Protected Designations of Origin and correlations with social-ecological landscape values

by | Aug 4, 2022 | European stakeholders

Interview with Lukas Flinzberger (University of Göttingen)

Editor: Blanca Casares (AIEDL)

Mr. Lukas Flinzberger, re-known scientist at University of Göttingen, just published an article on EU-wide mapping of ‘Protected Designations of Origin’ food products (PDOs) reveals correlations with social-ecological landscape values. The results of this paper are highly relevant for the work of the Horizon 2020 project MOVING (MOuntain Valorisation through INterconnectedness and Green growth), and will be discussed at the webinar of the EU Multi-Actor Platform organised by AEIDL (8 November 2022) on European Quality schemes: the added value for mountain value chains.

The Geographical Indications (GIs) scheme is the EU’s primary policy tool for increasing the market values of geographically distinct food products. Although GIs are linked to the landscapes of food production, little is known about the social-ecological values they represent, mainly due to a lack of spatial data. In this study, Lukas Flinzberger and colleagues mapped all 638 food products labeled as PDOs and correlated their distribution with 13 social-ecological indicators. By compiling this novel dataset, they show that the presence of PDOs strongly overlaps with environmental and cultural values.

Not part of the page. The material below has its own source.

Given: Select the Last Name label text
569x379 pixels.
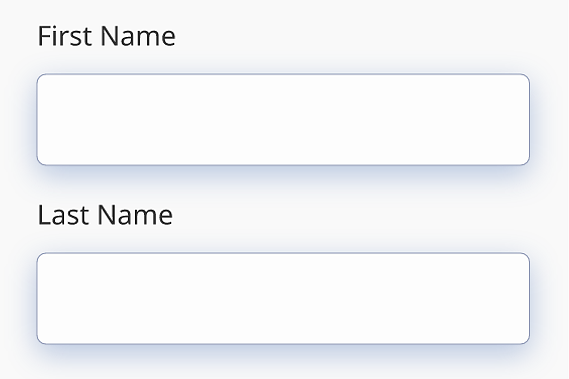Looking at the screenshot, I should pos(105,215).
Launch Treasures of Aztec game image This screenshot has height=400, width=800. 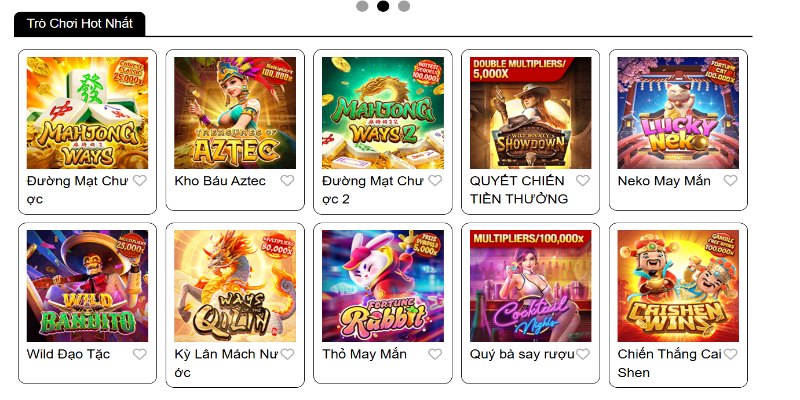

They reveal positive correlations of PDO frequency with high nature value farmland, semi-natural agriculture, tourism, and cultural heritage indicators. Further, they find that PDOs occur more often in economically weaker areas with older and declining populations.

Q: When did you start this study and why?

The study started at the end of 2020. The mapping of all European food products labelled as PDO took some time. The reason for this study was that, specifically for the labelling of products from agroforestry systems, experts saw a good opportunity in the European GI system. Even better than creating a new agroforestry label from scratch.

Q: What were the basic criteria for selecting indicators? What are the main constraints to select them?

The criteria for selecting the indicators were, firstly, that they represent the three pillars of sustainability (environmental, social and cultural, and economic aspects) related to agriculture. Secondly, it was important for us to have indicator datasets covering all EU-27 Member States. And thirdly, we needed indicators at the level of NUTS-3 regions (the lowest level of nomenclature for territorial statistics within the EU).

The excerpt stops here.